L’Ordre national des infirmiers se félicite des progrès obtenus pour l’exercice de la pratique avancée. Et, par la voix de son président, plaide pour une révision systémique de notre système de santé en faveur d’une meilleure définition du rôle des uns des autres.
En effet, on ne peut que se féliciter que, trois ans après la parution du décret autorisant l’exercice des infirmiers en pratique avancée (IPA) en France, on soit déjà en train de le revoir. Nous sommes dans un processus d’évolution et petit à petit nous avançons, par le biais d’expérimentations, pour obtenir ce que nous n’avons pas pu obtenir initialement. Le texte initial est trop contraignant pour permettre d’améliorer véritablement le service rendu au patient. Il faut donner plus de marge de manœuvre aux professionnels de santé pour favoriser un exercice complet, à la hauteur de la demande et des besoins. La parution en octobre du décret créant le domaine d’intervention « urgences » pour les IPA a représenté un premier pas. La primo-prescription, qui constituait véritablement un frein, en est un autre.
Le prochain sujet à mettre sur la table est très polémique : il concerne l’accès direct du patient à l’IPA au sein d’une équipe coordonnée, sans passer par le médecin. Cette mesure n’a pas été retenue dans le PLFSS 2022 en raison de freins corporatistes. Cela nous a amenés à publier dans le Monde une tribune commune avec Pascale Mathieu, présidente de l’Ordre national des masseurs-kinésithérapeutes, intitulée « Les professions paramédicales doivent évoluer car cette progression tire vers le haut l’ensemble du système de santé ». Le rapport de l’OCDE publié en 2010 sur le développement des pratiques avancées établit que celles-ci apportent une amélioration des soins. Plus récemment, l’étude Cochrane « Les infirmiers(ères) en tant que substituts des médecins de soins primaires », parue en 2018, va également dans ce sens. Les professionnels de santé ont l’habitude au quotidien de travailler en interprofessionnalité. Il faut aujourd’hui que des communautés professionnelles territoriales de santé (CPTS) se développent et que, au sein de ces équipes coordonnées, on se répartisse la charge de travail en fonction des besoins et de l’offre de soins.
Les patients ont tout à y gagner car il n’existe pas de désert infirmier en France, contrairement à d’autres professions, et les infirmiers présentent l’avantage d’offrir une continuité entre l’hôpital et la ville, en réseau. La période Covid que nous traversons a montré à quel point les infirmiers sont compétents et répondent présents malgré des conditions de travail difficiles.

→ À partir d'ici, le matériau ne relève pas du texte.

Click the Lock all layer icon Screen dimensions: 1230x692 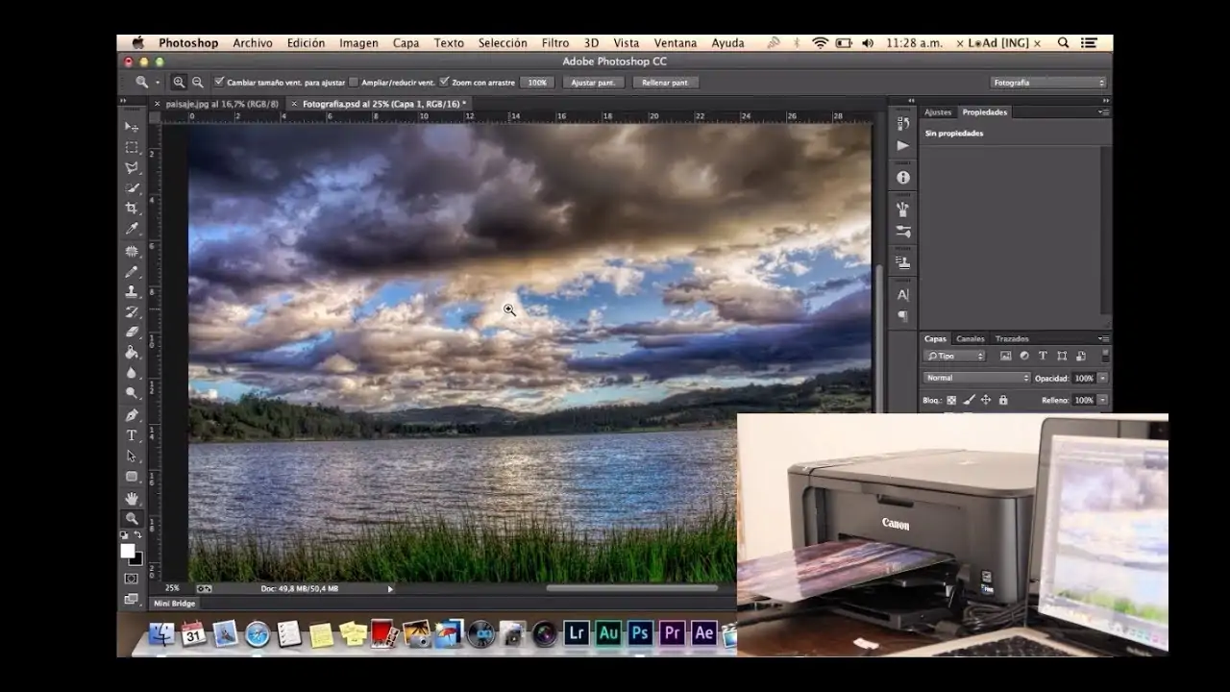click(x=1001, y=400)
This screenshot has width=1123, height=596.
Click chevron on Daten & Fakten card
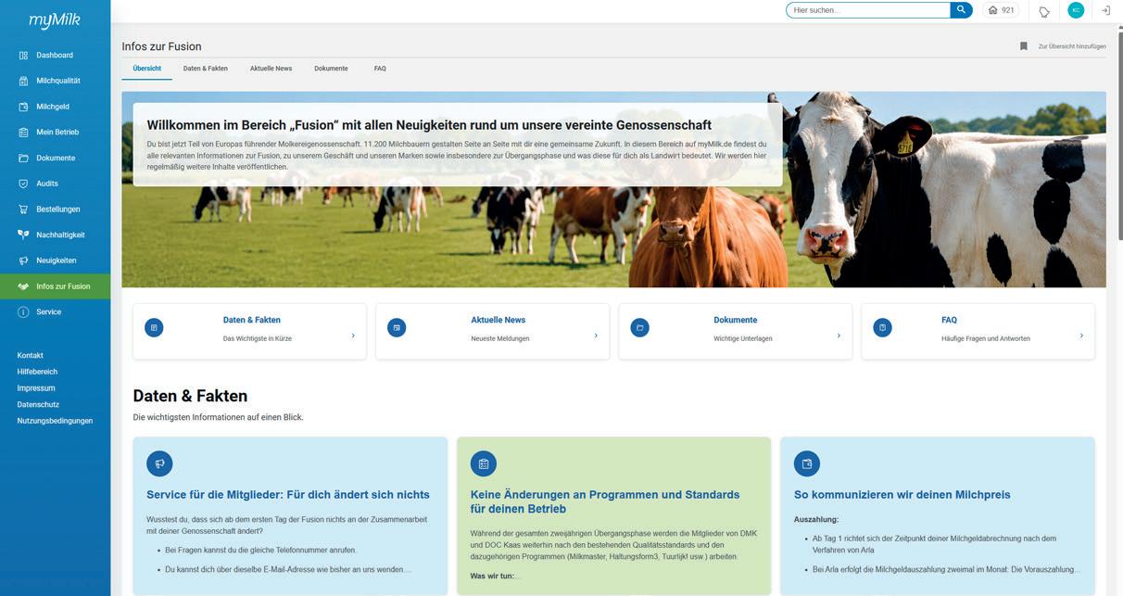pyautogui.click(x=353, y=336)
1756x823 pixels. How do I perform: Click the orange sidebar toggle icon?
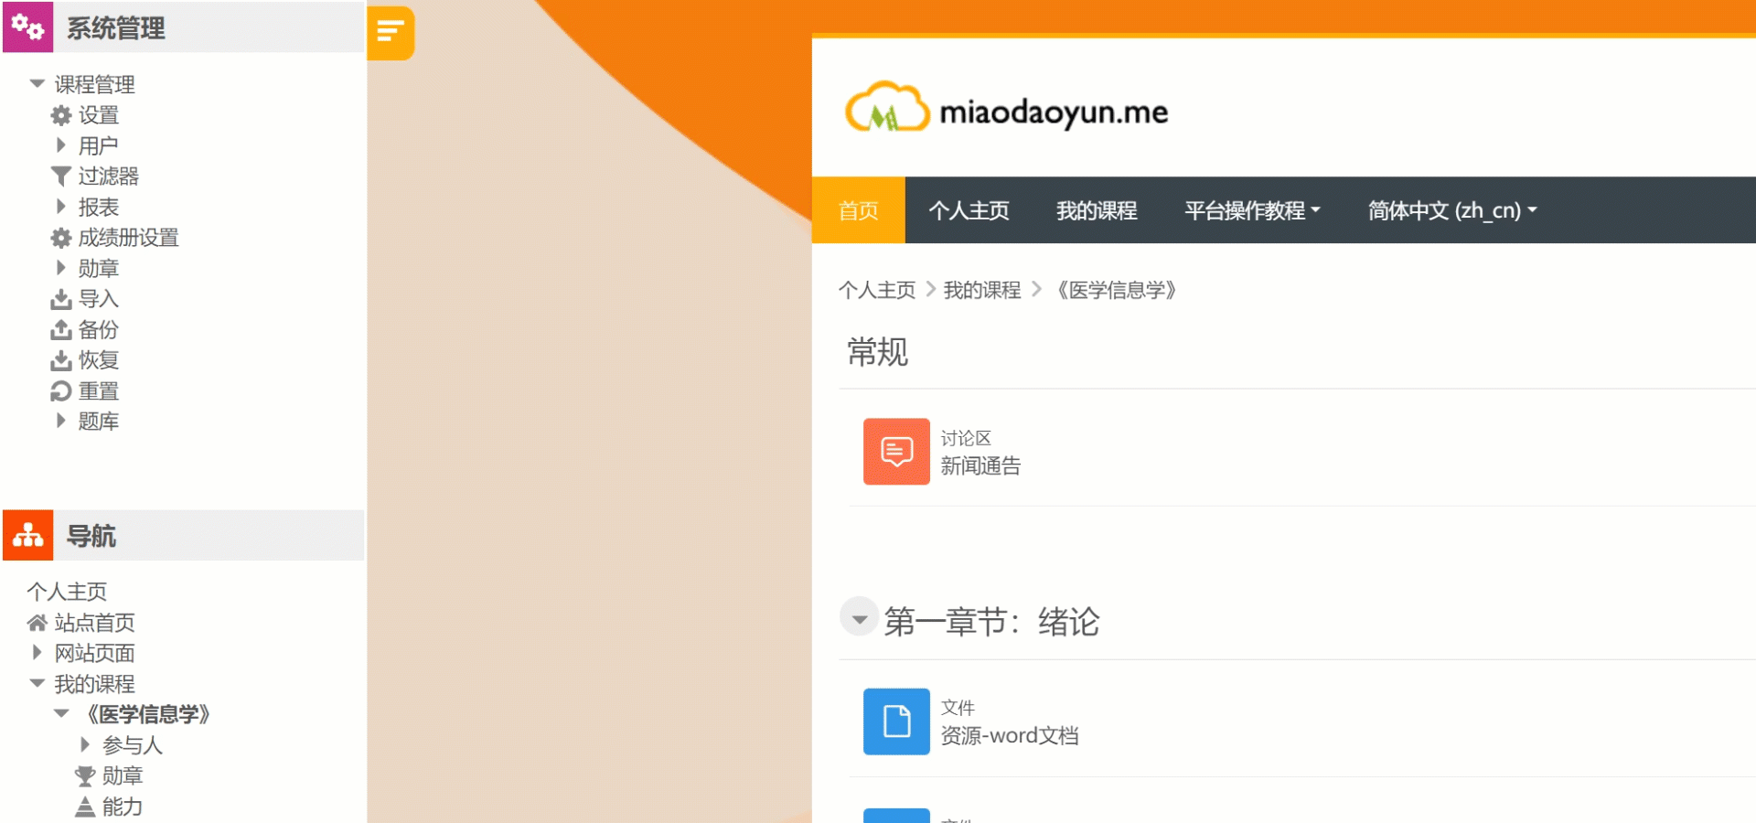(391, 32)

Ils sont en première ligne pour faire évoluer le système de santé vers plus de prévention au lieu du tout-curatif.
Le problème est que, en France, on fait les choses sans vision globale des soins. On a monté des spécialités mais, avec l’universitarisation des études, il est devenu nécessaire de repenser le système. Comment inclure l’entrée des infirmiers à l’université dans le parcours professionnel n’a pas été pensé, anticipé ? Aujourd’hui, il faut mettre plusieurs acteurs autour de la table, notamment les infirmiers anesthésistes mais aussi les puéricultrices, les infirmiers de bloc opératoire, car il est nécessaire d’éviter tout clivage au sein de la profession et d’articuler les spécialités – qui datent d’avant la création des IPA en 2015 – avec les IPA. Ce travail doit être mené avec les universités et l’ensemble des parties prenantes concernées. L’enjeu est de savoir, en se projetant sur dix ans, comment on articule les spécialités et comment on peut les intégrer au processus universitaire.
Je suis persuadé que, par la formation, on doit arriver à trouver une place pour chacun. Sans quoi nous allons voir des rivalités se développer, ce qui serait contraire à notre mission au service des patients. Nous ne sommes pas tous sur les mêmes champs d’intervention ni de compétences. Il faut réaliser un exercice d’éclaircissement au niveau de la définition et de la place de chacun des professionnels de santé sur le territoire au sein du système de santé. La prochaine loi Santé devra porter sur l’organisation systémique au bénéfice du patient.